School just ended and I am still blogging before I go home, prolly because I know that if I don't do it here, it would be ages again before another post will be up, since I will just go home, clean myself up and head to bed. [P.S. I really need to have a channel out to vent how I feel.]
I am trying to live a healthier life by sleeping earlier, and you know I need to lose weight why? Cuz I am at the heaviest point in my life now [dig a hole and burry myself inside lol.] It is affecting parts of my health, and other than for health, it would also be for beauty wise, whhich I need to shed off the calories haish.

Anyway time check now is almost 10.35pm, so I need to rush home now. Till next time then.

Sunday, 6 January 2019

2019

Hello 2019,

Another neglected site of mine just like my twitter account, I guess as we grow older and really progressed into adulthood, we won't touch so much of our social medias or even continue blogging (it was a huge trend in my teenage years). Now i see all the blog links which I had from (mostly) once my close friends, 90% of them are neglected and the last post is like what 2013? Freaking 6 years ago man, guess I never gave up my blog is because I know that its a secret heaven for me to vent out whatever I feel, and it won't be disclosed and read by anyone around me now.

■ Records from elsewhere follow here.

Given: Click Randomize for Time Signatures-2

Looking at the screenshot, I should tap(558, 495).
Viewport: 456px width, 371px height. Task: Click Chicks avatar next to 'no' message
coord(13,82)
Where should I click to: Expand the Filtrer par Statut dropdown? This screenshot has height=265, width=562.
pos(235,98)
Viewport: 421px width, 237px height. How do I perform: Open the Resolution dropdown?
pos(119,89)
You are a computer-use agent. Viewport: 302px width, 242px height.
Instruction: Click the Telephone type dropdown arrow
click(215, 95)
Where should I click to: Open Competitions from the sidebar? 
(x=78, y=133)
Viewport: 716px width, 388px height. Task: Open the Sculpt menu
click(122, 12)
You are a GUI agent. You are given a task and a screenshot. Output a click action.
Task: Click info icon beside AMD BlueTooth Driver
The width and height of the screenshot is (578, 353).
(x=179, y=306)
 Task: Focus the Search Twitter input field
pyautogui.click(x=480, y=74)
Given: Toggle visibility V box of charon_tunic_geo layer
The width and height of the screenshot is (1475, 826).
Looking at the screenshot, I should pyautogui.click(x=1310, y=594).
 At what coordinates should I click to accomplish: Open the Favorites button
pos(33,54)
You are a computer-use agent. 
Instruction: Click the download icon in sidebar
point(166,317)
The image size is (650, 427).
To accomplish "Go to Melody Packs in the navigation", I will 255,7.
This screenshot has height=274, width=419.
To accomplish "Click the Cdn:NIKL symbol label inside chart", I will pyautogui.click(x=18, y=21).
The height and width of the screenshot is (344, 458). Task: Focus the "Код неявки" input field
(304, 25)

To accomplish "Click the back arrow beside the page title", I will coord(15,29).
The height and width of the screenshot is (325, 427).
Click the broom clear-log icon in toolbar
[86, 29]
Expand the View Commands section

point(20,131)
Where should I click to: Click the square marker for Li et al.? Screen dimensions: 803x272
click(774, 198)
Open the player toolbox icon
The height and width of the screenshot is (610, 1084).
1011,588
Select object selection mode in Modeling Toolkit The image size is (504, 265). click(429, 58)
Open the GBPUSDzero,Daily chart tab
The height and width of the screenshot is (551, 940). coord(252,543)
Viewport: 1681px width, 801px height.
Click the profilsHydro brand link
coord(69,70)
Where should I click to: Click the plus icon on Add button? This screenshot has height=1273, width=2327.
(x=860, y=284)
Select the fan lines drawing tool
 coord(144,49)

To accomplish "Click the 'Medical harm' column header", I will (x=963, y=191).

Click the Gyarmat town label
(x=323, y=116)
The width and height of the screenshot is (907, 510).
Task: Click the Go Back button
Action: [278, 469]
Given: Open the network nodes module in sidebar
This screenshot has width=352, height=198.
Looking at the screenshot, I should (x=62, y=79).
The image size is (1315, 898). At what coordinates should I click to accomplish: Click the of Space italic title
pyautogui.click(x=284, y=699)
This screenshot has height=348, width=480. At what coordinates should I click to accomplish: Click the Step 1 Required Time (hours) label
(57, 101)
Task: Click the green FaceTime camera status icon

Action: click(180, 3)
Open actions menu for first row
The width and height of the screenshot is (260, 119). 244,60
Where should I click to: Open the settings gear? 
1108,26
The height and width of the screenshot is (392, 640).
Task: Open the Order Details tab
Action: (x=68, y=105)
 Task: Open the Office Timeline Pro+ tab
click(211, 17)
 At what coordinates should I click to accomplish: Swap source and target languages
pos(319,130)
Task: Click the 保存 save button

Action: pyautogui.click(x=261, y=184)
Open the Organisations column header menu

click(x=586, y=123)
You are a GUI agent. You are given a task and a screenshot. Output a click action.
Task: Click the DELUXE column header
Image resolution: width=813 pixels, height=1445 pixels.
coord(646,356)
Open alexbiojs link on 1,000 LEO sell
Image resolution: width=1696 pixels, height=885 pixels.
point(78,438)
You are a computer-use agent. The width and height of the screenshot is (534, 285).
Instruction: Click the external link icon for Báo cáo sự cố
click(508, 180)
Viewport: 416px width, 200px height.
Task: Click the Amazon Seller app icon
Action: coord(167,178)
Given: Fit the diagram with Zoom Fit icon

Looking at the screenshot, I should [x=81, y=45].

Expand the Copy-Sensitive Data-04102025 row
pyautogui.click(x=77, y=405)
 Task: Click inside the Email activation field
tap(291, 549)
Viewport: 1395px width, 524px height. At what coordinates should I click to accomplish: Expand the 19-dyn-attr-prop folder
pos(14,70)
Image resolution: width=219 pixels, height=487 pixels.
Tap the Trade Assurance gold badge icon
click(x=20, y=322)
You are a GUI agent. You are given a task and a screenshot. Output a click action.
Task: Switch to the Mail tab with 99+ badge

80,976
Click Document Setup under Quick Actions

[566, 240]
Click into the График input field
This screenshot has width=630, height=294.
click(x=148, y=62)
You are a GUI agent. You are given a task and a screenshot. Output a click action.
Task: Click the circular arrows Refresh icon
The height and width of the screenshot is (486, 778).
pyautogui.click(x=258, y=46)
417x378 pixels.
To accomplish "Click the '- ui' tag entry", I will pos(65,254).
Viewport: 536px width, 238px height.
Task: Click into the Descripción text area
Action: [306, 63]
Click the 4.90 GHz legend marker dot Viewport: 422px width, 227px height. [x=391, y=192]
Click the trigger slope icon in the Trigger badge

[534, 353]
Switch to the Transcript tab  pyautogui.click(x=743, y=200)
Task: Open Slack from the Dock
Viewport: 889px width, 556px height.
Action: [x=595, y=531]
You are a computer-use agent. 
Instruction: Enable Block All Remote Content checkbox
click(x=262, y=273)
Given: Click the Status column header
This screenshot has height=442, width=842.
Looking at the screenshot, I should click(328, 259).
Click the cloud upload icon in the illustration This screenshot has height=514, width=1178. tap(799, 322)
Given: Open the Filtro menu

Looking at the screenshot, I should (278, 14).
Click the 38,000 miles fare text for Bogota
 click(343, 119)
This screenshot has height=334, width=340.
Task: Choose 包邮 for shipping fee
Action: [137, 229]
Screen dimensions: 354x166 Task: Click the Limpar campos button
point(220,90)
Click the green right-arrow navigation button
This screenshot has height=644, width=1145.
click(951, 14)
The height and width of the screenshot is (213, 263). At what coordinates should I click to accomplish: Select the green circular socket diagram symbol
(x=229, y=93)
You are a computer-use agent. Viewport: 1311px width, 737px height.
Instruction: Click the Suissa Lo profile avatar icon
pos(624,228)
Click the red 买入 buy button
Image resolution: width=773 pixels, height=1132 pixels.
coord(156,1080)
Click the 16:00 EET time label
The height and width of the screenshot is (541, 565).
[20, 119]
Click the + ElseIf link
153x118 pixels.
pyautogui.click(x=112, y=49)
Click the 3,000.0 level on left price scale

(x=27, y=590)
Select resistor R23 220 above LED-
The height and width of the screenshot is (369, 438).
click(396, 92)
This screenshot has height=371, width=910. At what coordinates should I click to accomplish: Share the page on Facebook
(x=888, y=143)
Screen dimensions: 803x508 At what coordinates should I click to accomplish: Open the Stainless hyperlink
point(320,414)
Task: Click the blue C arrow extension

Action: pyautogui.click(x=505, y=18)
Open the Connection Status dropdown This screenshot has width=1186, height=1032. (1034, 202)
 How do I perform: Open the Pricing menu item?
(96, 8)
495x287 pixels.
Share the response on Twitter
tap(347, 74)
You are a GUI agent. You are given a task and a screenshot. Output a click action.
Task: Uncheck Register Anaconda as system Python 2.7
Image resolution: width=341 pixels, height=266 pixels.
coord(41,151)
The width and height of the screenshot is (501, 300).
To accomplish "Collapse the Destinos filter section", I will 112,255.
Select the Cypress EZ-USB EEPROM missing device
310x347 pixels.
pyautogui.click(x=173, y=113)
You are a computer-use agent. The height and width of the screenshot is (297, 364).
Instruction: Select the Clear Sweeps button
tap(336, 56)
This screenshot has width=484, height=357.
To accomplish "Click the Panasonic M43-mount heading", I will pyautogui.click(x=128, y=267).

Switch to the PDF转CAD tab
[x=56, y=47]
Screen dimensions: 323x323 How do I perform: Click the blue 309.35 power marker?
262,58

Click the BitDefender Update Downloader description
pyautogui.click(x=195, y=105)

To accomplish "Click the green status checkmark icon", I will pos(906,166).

So this female here is 26 this year, and I started blogging since 2007 when I am 14? So it have been 12 years!!! WOW I grew from a much nonsense teenager to a full-time working adult now. Still remember how this blog started, because it was such a huge trend back during my secondary school time, one of my girlfriends back then sorta 'forced' me to create a blog and even helped me to do it, because I am such a sucker at IT and technology stuff, and since then this blog have been in my life. Although the post gets lesser and lesser as I grew older, but I kept it with me and I even manage to have at least 1 - 2 post per year, I shall really try to update as much as I can, hopefully will be more of happy things which are occurring in my life, rather than sad and upset post about my life. In short I hope when I come inside to blog it would not just be a location or due to me being upset.

2019 will be of a new beginnings, a fresh year and yes I will be going back to school to study part-time university, I hope I do well and manage to graduate before i become 30 years old, which is what? 2023? Somehow I am also a bit afraid to walk to the big 3 in my life, I hope by then I manage to achieve more in life.

Anyway Happy 2019, let's pray for a good year and remember Shi Jie: 'My Life, my way' Do what you want and wish in life.

Thursday, 5 April 2018

How?

为什么好像每次来这里就没有什么好事。
Sometimes idk how to help people around me esp those who are dear & close to me, I feel so tired & even angry, but I know I couldn't just leave like that. Is not right but I am not a saint, I have my weak & upset points as well. Now that mummy is gone, it seems like no one else can listen & understand how I really felt.

Wednesday, 27 December 2017

我快要窒息了,是不是死了就不會那麼辛苦。突然間我似乎明白為何鍾鉉哥哥會自殺,可是我心裡明白為了爸爸,爺爺奶奶和外婆我還不能結束我的生命。我也不能上別人看到我的脆弱,無論如何我還是要笑臉應對。

Tuesday, 3 October 2017

有誰知道我有多累,心裡有多崩潰。